> **What is expected**: Return the data word for word, beginning with its first line and continuing through the line that contains "tap(751, 67)", with both of those lines included.

> **Items**:
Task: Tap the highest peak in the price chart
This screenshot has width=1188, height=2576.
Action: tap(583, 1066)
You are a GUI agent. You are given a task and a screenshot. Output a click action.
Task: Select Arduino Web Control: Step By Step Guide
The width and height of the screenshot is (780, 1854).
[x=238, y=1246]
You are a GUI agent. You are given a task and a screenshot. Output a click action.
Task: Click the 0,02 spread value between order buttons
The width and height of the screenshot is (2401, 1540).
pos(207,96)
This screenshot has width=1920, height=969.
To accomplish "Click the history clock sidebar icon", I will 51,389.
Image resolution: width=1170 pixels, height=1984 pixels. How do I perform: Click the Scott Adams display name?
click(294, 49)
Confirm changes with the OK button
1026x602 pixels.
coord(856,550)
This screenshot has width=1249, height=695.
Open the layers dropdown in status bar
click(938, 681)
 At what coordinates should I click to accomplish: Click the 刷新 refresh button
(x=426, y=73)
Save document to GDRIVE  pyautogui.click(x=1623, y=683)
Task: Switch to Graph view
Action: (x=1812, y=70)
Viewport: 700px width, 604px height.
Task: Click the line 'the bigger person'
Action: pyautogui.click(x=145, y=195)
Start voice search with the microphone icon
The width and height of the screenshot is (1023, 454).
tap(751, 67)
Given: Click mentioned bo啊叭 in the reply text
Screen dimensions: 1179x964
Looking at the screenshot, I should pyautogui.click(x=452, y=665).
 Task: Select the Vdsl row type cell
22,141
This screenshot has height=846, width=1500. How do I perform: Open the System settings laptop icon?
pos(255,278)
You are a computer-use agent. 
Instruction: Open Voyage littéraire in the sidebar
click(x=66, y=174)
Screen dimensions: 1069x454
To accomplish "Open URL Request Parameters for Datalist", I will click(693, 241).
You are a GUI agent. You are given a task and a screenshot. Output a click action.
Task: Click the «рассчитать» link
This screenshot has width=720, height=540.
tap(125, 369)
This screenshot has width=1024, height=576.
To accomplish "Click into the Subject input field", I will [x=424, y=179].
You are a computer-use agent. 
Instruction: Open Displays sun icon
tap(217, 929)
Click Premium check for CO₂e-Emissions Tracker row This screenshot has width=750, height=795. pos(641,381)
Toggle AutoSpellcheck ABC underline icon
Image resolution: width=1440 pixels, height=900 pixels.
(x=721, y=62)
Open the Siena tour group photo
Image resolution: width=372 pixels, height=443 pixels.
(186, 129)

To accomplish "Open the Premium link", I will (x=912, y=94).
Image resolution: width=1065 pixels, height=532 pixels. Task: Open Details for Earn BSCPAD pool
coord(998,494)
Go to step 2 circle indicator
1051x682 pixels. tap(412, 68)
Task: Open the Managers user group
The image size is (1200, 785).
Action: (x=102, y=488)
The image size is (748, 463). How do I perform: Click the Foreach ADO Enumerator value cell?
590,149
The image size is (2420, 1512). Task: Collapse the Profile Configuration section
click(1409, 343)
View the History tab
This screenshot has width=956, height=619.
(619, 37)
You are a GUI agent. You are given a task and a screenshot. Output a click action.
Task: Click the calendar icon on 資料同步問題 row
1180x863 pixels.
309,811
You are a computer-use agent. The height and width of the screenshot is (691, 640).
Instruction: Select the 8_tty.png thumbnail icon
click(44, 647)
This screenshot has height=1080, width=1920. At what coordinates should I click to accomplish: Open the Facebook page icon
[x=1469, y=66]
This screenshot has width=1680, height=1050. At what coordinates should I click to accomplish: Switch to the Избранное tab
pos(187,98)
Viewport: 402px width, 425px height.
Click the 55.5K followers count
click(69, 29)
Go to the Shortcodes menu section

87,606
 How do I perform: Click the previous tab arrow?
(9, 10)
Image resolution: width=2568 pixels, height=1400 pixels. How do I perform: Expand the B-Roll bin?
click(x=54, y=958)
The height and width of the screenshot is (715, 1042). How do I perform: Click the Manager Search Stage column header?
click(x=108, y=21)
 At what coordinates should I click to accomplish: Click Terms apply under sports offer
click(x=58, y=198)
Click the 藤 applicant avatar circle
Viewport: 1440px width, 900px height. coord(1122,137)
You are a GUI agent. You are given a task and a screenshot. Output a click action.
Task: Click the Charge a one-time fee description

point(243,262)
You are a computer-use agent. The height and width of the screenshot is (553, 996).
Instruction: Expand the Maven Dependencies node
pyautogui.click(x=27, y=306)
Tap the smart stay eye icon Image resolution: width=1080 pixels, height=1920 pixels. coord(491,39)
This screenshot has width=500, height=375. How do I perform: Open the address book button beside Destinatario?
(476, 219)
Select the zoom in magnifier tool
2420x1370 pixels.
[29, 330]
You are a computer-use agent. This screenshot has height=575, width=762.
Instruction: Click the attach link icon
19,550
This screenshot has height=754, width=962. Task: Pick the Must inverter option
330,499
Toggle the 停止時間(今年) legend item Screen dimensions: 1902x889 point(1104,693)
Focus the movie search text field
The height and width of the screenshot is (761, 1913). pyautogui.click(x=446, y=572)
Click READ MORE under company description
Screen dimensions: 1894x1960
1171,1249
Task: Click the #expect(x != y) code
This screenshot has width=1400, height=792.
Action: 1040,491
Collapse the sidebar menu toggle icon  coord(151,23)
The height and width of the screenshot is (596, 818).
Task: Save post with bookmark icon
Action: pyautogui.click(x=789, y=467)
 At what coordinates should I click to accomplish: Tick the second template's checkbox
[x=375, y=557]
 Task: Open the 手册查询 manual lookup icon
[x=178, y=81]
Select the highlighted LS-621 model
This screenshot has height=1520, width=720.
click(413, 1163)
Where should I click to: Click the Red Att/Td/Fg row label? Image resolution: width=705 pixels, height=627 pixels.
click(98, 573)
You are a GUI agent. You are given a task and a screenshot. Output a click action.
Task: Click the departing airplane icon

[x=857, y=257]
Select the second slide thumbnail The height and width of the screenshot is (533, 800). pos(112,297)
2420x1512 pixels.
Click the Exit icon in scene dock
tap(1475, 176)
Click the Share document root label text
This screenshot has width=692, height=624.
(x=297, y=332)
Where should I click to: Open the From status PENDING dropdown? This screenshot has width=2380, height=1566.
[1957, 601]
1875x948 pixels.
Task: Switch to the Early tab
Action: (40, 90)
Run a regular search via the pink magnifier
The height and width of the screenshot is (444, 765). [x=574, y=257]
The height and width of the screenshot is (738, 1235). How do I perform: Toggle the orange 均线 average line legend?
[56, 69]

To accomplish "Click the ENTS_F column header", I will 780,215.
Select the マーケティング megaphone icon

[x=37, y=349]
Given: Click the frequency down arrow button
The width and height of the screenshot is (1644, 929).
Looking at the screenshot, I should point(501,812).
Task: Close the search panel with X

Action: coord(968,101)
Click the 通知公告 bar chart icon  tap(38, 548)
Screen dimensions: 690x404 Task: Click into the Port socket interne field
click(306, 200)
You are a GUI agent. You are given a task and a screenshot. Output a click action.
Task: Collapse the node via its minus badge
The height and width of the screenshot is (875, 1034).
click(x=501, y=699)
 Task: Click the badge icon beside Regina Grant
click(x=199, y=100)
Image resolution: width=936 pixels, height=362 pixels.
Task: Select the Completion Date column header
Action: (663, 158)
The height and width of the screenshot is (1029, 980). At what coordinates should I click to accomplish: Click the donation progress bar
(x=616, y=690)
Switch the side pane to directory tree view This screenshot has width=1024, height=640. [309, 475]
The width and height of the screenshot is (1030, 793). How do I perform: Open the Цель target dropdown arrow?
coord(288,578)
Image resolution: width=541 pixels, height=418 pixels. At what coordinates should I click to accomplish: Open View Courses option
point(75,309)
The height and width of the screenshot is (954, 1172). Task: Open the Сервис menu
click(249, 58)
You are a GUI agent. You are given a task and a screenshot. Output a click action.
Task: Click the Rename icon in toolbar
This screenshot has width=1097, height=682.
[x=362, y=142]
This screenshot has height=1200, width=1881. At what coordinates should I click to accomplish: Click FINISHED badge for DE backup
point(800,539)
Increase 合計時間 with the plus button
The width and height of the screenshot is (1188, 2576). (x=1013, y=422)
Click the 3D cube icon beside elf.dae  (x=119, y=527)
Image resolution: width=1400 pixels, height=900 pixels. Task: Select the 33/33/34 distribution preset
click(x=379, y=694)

> **Full solution**:
Task: Tap the highest peak in the price chart
This screenshot has width=1188, height=2576.
Action: tap(583, 1066)
You are a GUI agent. You are given a task and a screenshot. Output a click action.
Task: Select Arduino Web Control: Step By Step Guide
The width and height of the screenshot is (780, 1854).
[x=238, y=1246]
You are a GUI agent. You are given a task and a screenshot. Output a click action.
Task: Click the 0,02 spread value between order buttons
The width and height of the screenshot is (2401, 1540).
pos(207,96)
This screenshot has width=1920, height=969.
To accomplish "Click the history clock sidebar icon", I will 51,389.
Image resolution: width=1170 pixels, height=1984 pixels. How do I perform: Click the Scott Adams display name?
click(294, 49)
Confirm changes with the OK button
1026x602 pixels.
coord(856,550)
This screenshot has width=1249, height=695.
Open the layers dropdown in status bar
click(938, 681)
 At what coordinates should I click to accomplish: Click the 刷新 refresh button
(x=426, y=73)
Save document to GDRIVE  pyautogui.click(x=1623, y=683)
Task: Switch to Graph view
Action: (x=1812, y=70)
Viewport: 700px width, 604px height.
Task: Click the line 'the bigger person'
Action: pyautogui.click(x=145, y=195)
Start voice search with the microphone icon
The width and height of the screenshot is (1023, 454).
tap(751, 67)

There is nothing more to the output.